Available records:
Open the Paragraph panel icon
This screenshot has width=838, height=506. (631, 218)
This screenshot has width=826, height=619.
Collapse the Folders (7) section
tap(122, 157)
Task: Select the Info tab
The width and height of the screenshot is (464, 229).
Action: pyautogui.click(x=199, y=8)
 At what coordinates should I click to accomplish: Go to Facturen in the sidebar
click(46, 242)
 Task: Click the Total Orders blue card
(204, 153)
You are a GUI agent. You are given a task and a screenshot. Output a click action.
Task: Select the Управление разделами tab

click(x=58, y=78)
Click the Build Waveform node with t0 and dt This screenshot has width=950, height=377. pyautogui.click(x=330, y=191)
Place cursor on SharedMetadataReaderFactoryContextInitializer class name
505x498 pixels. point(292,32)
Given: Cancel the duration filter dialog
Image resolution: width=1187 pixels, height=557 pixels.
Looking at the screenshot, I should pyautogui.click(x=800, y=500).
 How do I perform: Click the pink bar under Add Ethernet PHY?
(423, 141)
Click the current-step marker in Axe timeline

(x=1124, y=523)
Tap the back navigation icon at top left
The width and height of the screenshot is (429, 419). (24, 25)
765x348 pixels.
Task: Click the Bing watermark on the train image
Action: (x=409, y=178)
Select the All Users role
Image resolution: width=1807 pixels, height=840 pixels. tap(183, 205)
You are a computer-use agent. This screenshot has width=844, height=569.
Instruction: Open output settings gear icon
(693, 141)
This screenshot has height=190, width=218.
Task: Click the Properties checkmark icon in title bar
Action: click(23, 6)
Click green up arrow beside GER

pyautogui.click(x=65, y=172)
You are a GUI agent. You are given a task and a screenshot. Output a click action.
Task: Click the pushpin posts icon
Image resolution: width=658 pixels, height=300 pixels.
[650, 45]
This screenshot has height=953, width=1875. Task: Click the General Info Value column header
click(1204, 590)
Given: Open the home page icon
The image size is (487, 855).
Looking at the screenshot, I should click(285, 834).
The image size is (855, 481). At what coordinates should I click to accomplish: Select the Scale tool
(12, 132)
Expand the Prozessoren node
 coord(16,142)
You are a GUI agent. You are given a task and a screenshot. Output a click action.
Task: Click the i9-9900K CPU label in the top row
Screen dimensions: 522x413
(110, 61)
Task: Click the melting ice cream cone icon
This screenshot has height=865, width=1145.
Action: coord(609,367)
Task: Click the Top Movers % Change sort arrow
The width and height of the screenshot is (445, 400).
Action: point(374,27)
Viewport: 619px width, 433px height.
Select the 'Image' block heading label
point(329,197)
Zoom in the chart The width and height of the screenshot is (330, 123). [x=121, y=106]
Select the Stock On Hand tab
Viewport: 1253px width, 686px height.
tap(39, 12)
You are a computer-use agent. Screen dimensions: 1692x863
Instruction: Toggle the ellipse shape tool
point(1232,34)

What is being asked: Copy out the material above without any change, beginning with the line that contains "Click the Build" and continuing through the line that contains "coord(16,142)", both included.

Reply:
Click the Build Waveform node with t0 and dt This screenshot has width=950, height=377. pyautogui.click(x=330, y=191)
Place cursor on SharedMetadataReaderFactoryContextInitializer class name
505x498 pixels. point(292,32)
Given: Cancel the duration filter dialog
Image resolution: width=1187 pixels, height=557 pixels.
Looking at the screenshot, I should pyautogui.click(x=800, y=500).
 How do I perform: Click the pink bar under Add Ethernet PHY?
(423, 141)
Click the current-step marker in Axe timeline

(x=1124, y=523)
Tap the back navigation icon at top left
The width and height of the screenshot is (429, 419). (24, 25)
765x348 pixels.
Task: Click the Bing watermark on the train image
Action: (x=409, y=178)
Select the All Users role
Image resolution: width=1807 pixels, height=840 pixels. tap(183, 205)
You are a computer-use agent. This screenshot has width=844, height=569.
Instruction: Open output settings gear icon
(693, 141)
This screenshot has height=190, width=218.
Task: Click the Properties checkmark icon in title bar
Action: click(23, 6)
Click green up arrow beside GER

pyautogui.click(x=65, y=172)
You are a GUI agent. You are given a task and a screenshot. Output a click action.
Task: Click the pushpin posts icon
Image resolution: width=658 pixels, height=300 pixels.
[650, 45]
This screenshot has height=953, width=1875. Task: Click the General Info Value column header
click(1204, 590)
Given: Open the home page icon
The image size is (487, 855).
Looking at the screenshot, I should click(285, 834).
The image size is (855, 481). At what coordinates should I click to accomplish: Select the Scale tool
(12, 132)
Expand the Prozessoren node
 coord(16,142)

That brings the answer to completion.